Does  this topic seem completely irrelevant to you? I will leave you with a thought.
One in four people suffer from mental illness sometime in their life.
Think of three friends.
If they all seem fine, looks like you’re the one.

Friday, 6 June 2014

Angry Comments

At BlogHer, a site I have been posting on daily since last November, NaBloPoMo is focusing on commenting for June. I usually ignore writing prompts but this month the topic is challenging, prodding me to think and write about stuff I usually snuff off. I was to formulate some sort of commenting guidelines today, however, my only guideline is to encourage comments that are interactive and positive. People are free to disagree with me; in fact, I am grateful to have people point out a fallacy in my facts or in my thinking because it helps me learn and grow as a person and as a writer.
As for negative or angry comments, I have finally become smart enough to understand that the best response to angry comments is silence.
Why?
I can repeat or clarify a misunderstanding. I can attempt to reconcile opposing viewpoints but usually someone who is closed to any other opinion is the person to write a negative response. If they refuse to engage in positive dialogue, I don’t bother bashing my head against the wall.
Often an angry person wants to engage in a verbal fight. In fact he is purposefully antagonizing me. After living with teenagers, my husband and I quickly learned how to diffuse angry confrontations because they were unproductive. Angry feedback always reminds me of teenage outbursts. Here is a typical encounter at our house a few years ago.
One of my sons , in his early teens, had just announced that he could not stand living under our roof another minute,
“I’m out of here!”, he bellowed, “and don’t expect me to come back!”

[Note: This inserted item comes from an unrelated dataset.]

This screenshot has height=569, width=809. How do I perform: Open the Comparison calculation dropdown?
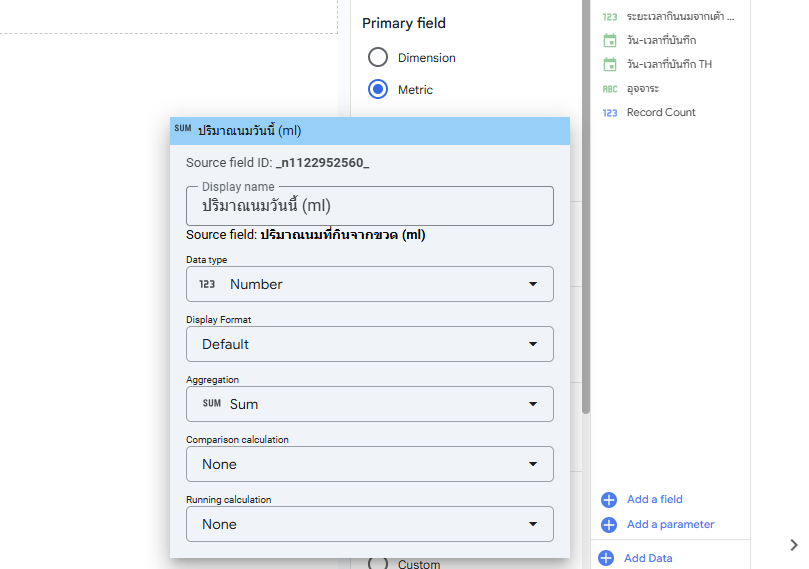pos(369,464)
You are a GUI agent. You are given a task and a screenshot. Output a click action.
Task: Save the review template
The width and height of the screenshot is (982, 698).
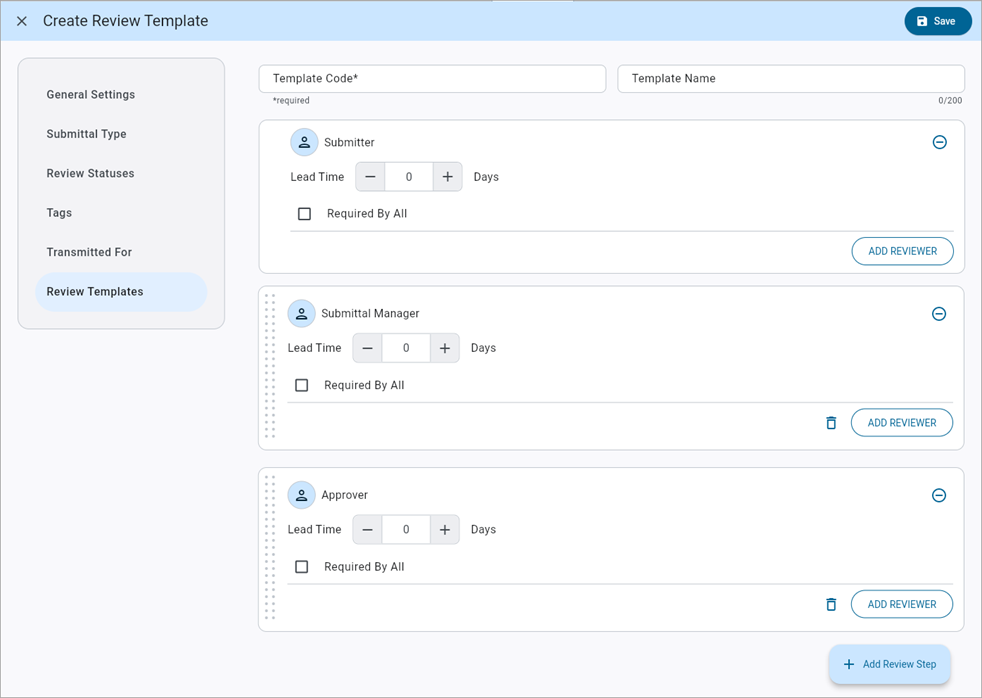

The door slammed and he tore off on his ten speed bike. Of course my father was visiting and witnessed this dramatic episode. After a few minutes, my dad turned to my husband and wondered,
”Aren’t you going to go after him?”
Michael calmly kept reading, then looked up and explained,
“Oh, I’m not worried. The only place near enough to bike to is one of his buddies houses and they don’t feed kids over there. He’ll be back when he is hungry enough.”

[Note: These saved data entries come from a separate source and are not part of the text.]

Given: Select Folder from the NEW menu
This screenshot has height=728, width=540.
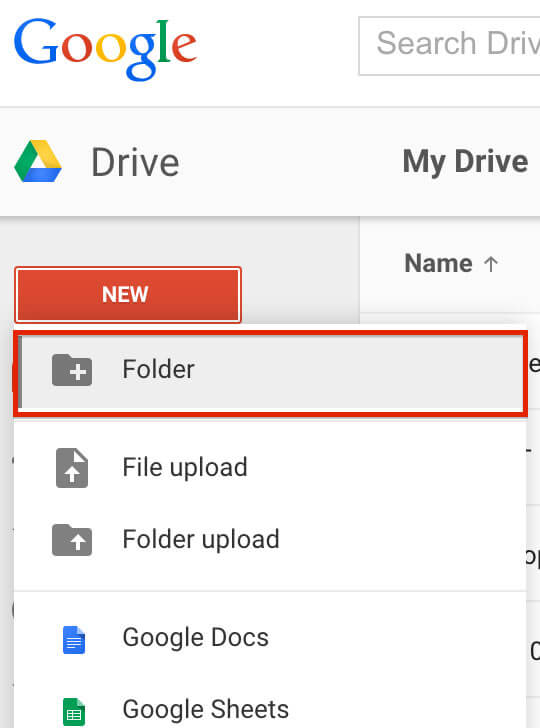Looking at the screenshot, I should (270, 373).
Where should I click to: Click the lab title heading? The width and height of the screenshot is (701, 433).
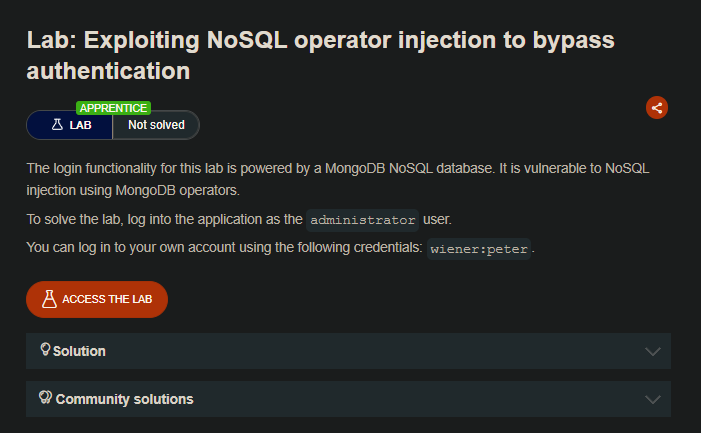(x=320, y=55)
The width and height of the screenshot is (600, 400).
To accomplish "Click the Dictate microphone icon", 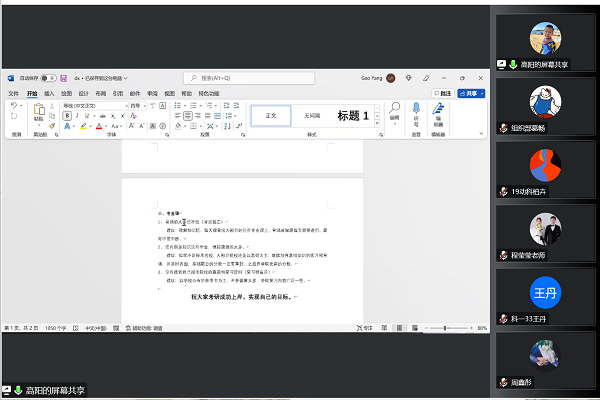I will click(x=416, y=108).
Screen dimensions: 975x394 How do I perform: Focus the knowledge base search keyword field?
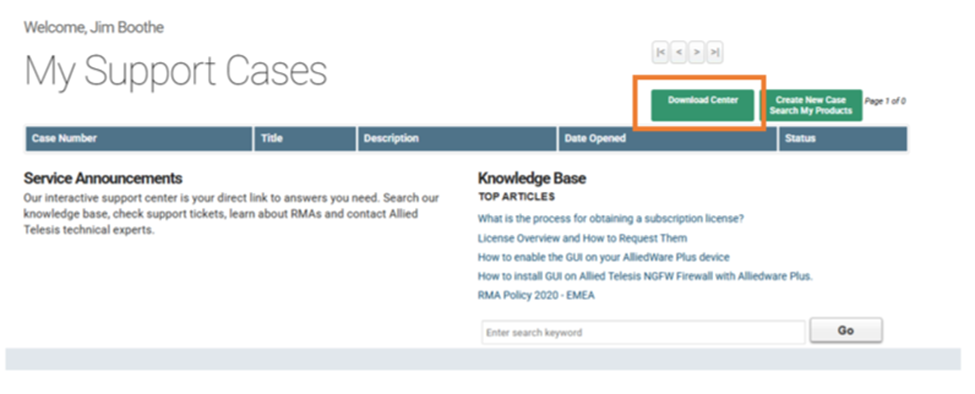coord(643,332)
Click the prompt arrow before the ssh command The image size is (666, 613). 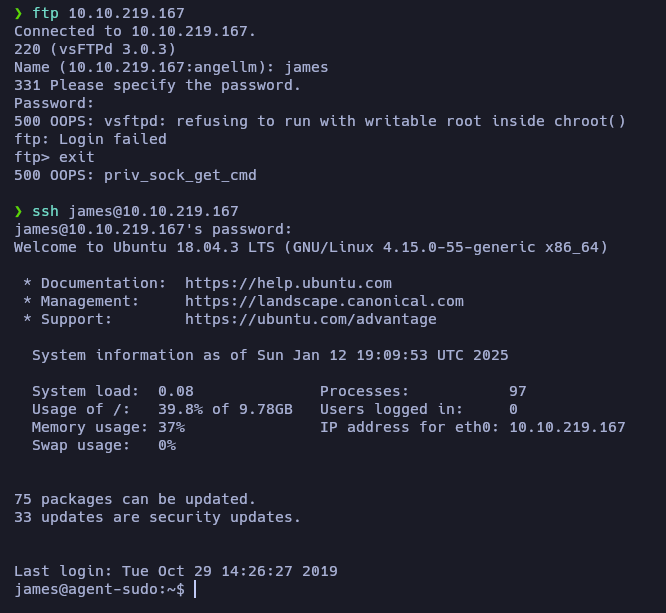[x=18, y=211]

No need to over-react. No need to lecture or argue. Just let nature take its course.
Most importantly. Do not take angry reactions personally. I would be in a mental health hospital if I took to heart every insult my teenagers hurled at meMost negative feedback says more about the person commenting and his own emotions and reactions than it does about me or my opinions.
I ask myself, “Why is the respondent angry?”

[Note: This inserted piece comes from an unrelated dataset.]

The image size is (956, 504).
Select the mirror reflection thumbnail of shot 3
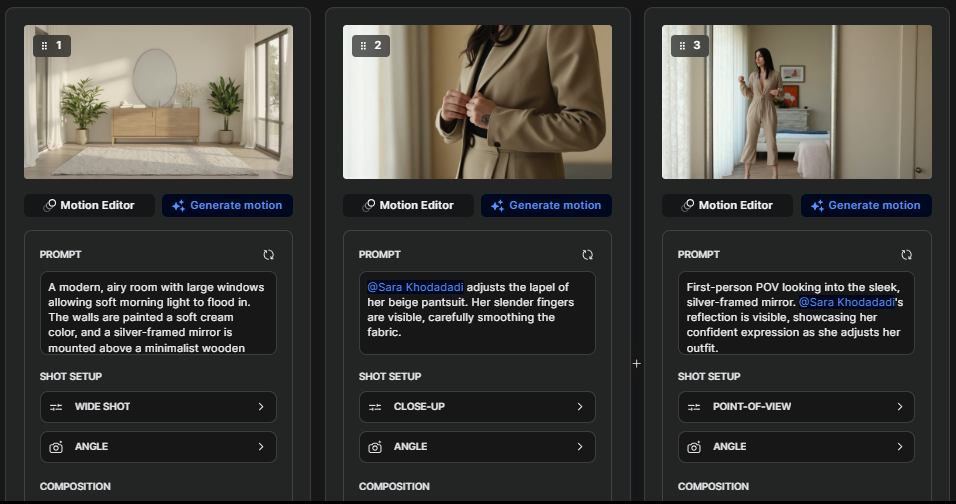[x=796, y=102]
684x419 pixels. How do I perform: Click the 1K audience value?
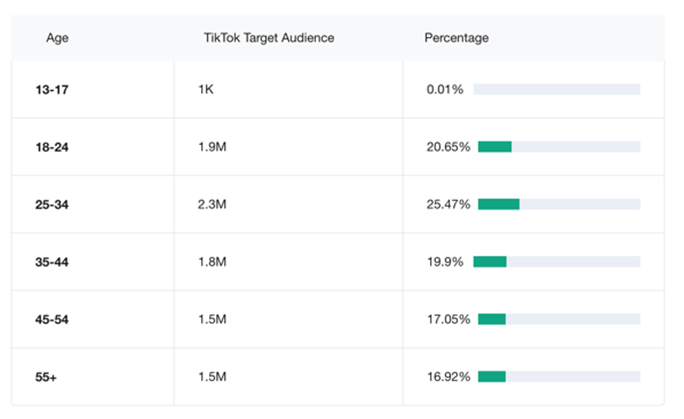207,90
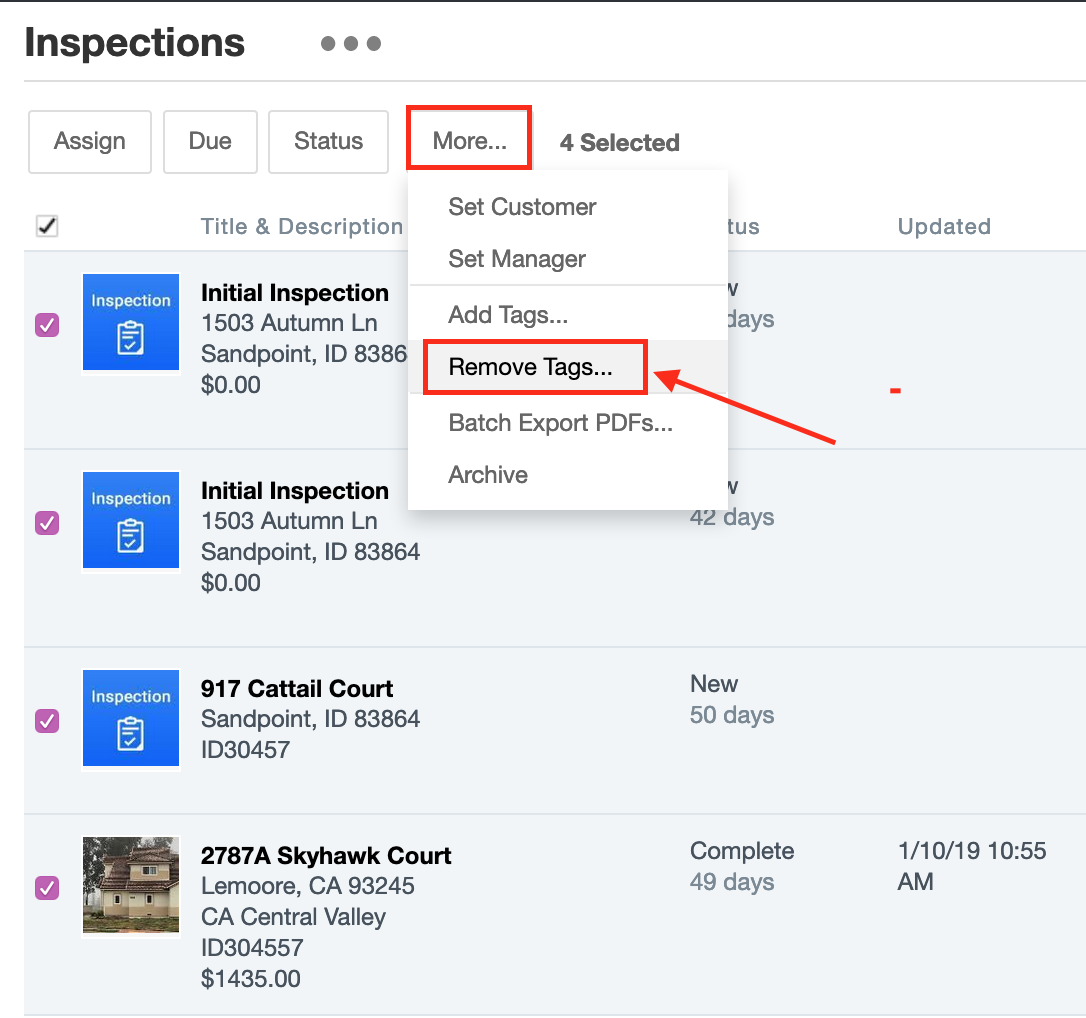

He is not really critiquing my writing style, content or conclusions, especially if a vehement response attacks me the writer. That is just the release valve which is handy at the moment. My words triggered a dramatic attack because the commentator has issues. Issues that lay buried until some unsuspecting scapegoat like me pushes his buttons. I refuse to play those games.
Silence is often a better teacher than any ‘wisdom’ I could spout.